もし忘れてたらお姉ちゃんがどうこう以前に、私が腕を痛めそうだけど。
「うー、高いなぁ」
「そうは言っても、まだ二階か三階くらいでしょ」
「それはそうなんだけどさ。怖いものは怖いんだよ」
「まぁ私も慣れただけだし、飛べなくなってたら多分怖いかな」
「というわけで落とさないでね」
「いや、元から落とす気は無いけどさ」
いくら怪我しないとは言っても、高い所から落ちるのが怖いってのは解ってるし。
いや、案外慣れたら楽しむ人もいるかもしれないけどさ。
現実では体験できないっていうかやったら死ぬ行為だし。
「あれ、そういえば私の服が無い」
お姉ちゃんの言葉でテーブルを見てみると、確かに畳んで置いてあったものが消えてるな。
あんまり気にしてなかったけど、記憶を辿ってみると出てきた時にはもう無かった気がする。

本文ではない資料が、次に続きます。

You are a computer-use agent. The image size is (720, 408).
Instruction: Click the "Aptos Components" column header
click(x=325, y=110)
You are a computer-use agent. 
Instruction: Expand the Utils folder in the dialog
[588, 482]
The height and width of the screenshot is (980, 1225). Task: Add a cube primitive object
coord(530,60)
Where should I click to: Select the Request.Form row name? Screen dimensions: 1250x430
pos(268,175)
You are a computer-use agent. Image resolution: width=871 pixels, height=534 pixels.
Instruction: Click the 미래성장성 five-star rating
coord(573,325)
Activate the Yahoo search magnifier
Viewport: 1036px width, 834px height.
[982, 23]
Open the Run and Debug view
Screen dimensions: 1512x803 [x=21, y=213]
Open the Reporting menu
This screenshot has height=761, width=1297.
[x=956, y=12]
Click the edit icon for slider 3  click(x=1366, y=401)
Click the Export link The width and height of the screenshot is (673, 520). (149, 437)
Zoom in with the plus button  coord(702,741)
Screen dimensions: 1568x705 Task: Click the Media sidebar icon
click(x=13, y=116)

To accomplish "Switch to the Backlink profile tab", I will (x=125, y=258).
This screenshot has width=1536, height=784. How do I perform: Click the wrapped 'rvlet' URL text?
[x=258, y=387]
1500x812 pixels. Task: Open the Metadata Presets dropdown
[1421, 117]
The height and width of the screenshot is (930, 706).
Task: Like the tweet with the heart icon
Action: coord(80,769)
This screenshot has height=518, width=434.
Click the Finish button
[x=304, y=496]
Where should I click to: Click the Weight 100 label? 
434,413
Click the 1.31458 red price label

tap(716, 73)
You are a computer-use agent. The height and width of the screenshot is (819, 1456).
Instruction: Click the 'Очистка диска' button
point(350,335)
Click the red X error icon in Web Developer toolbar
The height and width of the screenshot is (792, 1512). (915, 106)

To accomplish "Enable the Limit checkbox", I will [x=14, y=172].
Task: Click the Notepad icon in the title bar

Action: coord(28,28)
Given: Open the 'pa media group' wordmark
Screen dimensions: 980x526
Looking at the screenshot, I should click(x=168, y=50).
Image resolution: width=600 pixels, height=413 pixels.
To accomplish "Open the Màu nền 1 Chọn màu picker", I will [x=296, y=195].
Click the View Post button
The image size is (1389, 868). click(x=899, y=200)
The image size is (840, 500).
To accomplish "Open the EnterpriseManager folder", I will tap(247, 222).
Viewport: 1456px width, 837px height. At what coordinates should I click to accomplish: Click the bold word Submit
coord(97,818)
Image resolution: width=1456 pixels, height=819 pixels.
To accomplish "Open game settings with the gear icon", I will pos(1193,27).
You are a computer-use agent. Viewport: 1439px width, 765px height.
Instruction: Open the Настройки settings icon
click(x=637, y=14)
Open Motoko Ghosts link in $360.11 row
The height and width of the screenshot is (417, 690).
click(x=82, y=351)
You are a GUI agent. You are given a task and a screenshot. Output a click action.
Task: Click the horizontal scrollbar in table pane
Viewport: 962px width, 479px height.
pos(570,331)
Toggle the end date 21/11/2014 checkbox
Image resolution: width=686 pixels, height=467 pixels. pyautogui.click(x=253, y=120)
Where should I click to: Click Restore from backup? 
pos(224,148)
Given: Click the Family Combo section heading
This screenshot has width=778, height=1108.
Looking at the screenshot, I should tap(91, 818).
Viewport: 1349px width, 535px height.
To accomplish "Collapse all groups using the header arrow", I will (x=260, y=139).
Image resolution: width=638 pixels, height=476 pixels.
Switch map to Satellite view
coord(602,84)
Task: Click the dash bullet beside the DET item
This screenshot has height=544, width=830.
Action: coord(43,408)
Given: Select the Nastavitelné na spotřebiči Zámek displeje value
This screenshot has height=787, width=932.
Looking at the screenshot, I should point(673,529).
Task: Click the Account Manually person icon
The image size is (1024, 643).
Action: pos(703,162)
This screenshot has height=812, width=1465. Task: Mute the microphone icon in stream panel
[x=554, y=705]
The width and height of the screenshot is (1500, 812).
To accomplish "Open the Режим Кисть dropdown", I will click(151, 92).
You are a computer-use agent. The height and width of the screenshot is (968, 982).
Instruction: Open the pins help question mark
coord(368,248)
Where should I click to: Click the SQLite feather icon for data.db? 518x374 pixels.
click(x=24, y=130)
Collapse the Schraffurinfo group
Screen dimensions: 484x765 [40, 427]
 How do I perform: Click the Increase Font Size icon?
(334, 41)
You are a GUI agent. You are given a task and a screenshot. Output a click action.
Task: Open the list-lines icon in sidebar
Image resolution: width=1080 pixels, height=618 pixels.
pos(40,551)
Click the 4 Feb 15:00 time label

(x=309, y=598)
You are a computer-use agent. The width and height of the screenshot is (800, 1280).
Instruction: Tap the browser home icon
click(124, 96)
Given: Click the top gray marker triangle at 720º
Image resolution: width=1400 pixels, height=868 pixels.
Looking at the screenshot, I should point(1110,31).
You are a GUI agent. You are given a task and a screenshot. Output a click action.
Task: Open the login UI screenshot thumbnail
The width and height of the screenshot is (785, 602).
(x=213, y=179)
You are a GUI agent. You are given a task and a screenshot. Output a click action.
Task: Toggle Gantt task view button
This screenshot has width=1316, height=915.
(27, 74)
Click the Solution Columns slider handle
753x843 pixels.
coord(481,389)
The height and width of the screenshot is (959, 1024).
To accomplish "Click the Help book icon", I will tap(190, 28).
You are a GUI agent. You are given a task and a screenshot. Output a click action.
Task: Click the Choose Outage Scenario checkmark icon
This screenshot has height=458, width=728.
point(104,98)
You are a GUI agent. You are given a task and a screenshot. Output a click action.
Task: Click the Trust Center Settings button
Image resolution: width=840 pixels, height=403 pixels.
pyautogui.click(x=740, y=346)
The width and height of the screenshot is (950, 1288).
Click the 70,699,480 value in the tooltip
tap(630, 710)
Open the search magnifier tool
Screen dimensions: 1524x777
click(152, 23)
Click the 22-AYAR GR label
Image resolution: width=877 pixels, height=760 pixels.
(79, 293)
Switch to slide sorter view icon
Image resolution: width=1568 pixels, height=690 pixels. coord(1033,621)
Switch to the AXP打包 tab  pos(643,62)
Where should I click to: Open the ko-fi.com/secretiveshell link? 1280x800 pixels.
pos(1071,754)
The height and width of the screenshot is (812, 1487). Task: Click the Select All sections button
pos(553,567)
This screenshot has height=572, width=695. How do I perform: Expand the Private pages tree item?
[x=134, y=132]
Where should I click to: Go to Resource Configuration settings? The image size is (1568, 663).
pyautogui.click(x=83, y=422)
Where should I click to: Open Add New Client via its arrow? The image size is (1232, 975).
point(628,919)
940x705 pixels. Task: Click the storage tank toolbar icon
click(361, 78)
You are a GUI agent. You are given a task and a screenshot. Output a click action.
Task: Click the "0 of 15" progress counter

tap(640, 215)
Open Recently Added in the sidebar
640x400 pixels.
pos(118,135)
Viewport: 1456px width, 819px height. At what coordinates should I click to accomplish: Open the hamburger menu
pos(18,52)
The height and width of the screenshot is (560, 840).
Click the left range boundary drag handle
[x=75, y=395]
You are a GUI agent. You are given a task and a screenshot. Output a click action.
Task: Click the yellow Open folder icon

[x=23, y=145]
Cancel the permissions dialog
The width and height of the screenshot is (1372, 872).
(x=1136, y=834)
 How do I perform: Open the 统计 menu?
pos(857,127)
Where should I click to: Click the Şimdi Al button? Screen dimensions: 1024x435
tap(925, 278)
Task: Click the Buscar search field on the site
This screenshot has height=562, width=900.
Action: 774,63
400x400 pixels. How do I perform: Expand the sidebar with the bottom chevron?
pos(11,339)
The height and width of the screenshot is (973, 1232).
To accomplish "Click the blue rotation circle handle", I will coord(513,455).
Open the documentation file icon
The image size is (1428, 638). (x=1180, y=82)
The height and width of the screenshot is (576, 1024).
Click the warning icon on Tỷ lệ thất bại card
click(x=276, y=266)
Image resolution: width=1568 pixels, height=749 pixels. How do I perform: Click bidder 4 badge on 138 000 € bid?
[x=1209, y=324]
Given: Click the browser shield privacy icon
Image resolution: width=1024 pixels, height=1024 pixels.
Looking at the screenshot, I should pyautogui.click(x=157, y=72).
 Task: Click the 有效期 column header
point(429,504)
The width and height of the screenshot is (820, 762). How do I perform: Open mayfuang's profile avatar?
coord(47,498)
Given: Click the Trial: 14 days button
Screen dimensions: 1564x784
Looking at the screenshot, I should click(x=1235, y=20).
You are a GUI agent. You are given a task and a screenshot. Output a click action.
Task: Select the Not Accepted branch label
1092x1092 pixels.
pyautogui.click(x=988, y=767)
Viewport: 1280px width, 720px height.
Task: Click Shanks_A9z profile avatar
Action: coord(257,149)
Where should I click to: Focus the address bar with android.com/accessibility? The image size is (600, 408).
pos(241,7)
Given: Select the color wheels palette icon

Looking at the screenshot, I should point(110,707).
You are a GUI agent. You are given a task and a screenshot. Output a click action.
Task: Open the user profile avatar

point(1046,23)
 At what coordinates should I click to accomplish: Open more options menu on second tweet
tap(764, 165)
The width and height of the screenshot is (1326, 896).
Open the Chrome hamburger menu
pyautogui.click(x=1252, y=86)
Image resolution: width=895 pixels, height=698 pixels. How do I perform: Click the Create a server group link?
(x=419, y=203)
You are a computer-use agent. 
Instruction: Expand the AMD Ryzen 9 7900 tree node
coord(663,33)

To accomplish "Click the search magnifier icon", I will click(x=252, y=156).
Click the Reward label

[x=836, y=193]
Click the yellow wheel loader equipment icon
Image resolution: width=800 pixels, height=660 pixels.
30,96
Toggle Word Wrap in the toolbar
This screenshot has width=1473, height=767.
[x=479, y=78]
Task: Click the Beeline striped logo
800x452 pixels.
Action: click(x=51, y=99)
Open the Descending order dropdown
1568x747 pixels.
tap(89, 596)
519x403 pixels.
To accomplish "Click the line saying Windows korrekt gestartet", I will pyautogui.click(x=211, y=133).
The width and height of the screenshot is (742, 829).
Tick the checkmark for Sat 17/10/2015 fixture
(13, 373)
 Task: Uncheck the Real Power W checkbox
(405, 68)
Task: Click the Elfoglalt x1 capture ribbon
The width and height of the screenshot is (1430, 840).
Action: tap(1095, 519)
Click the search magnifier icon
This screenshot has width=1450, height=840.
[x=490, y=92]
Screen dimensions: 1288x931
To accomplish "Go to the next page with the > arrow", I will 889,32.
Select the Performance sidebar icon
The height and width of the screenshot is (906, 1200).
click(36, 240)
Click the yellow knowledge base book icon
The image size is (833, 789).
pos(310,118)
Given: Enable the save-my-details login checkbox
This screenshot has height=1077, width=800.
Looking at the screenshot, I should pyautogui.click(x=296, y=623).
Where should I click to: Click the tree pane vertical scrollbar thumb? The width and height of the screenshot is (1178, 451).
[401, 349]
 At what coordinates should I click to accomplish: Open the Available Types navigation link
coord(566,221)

「ほんとだ。あー、うちの倉庫の上に置いてあるのがそうじゃない?」
「ああ、あれかー」
辺りを見回してみると、家の下に置いてある箱に先程ジョージさんがコレットさんに渡していた様な箱が置いてあるのが見えた。
多分アリア様たちの服を回収する時に、ついでにやっておいてくれたんだろう。
「さて……って両手塞がってた。直接部屋に行っちゃおうか」
「私はどっちでも良いよー」
玄関に近付いてから気付くあたり、自分でもどうかと思う。
……とか考えてたら、中からドアが静かに開かれた。
私が近づいてくるのを察知して、待機しててくれたのかな?
「ありがとね」
「……あれ?」
シルクにお礼を言って横を通り過ぎると、すごく滑らかな動きでお姉ちゃんが攫われた。
お姉ちゃんは驚いてるというか戸惑ってるけど、私は「ですよねー」って感じだよ。
家の中で私に労働させることは、自分の手が空いてる限りシルク的に許せない事なんだろうし。
当然、私がやらせろって言えば別だけどさ。
「まぁ良いや。ぷにー」
「シルク、嫌だったら捨てて良いからね」
「ひどくない!?」
すぐに順応したお姉ちゃんがシルクのほっぺを指でつっつき始めたので、シルクに我慢しなくて良いと言ってみたら抗議されてしまった。
まぁほら、大丈夫だって解ってるから言ってるし。
……もし本当に外に捨てられたら、ちゃんとキャッチするよ、うん。
「大丈夫大丈夫。ほら、首振ってるし」
「むぅ。そういう問題かなー」
私からの扱いが悪い事にむくれるお姉ちゃんの前に、すっとほっぺを近づけるシルク。
「ほら、触って良いって言ってくれてるよ」
お姉ちゃんがそう言って、すかさず両手でぷにぷにし始める。
「っていうかそれ、これで機嫌直してって事じゃない?」
なんていうかサイズの差のせいもあって、お姉ちゃんがあやされてる様にしか見えない。
実際、シルクの表情はそんな感じだし。
「いやー、シルクちゃんは優しい良い子だなぁ」
「私を罵倒したり殴ろうとしたりしたら、その瞬間から鬼になるかもしれないけどね」
お客様は大切に扱うけど、それもあくまでも「ご主人様」のためだし。
「……流石に試そうとは思えないなぁ。カトリーヌさんがあんなことになってたし」
ああ、お風呂でグチャグチャにした時の事か。
「まぁあれは本人のお願いだから。多分窓から外に捨てられるくらいで済むんじゃない?」
「いや、それすっごい怖いし普通なら死ぬからね?」
うん、まぁそうなんだけどさ。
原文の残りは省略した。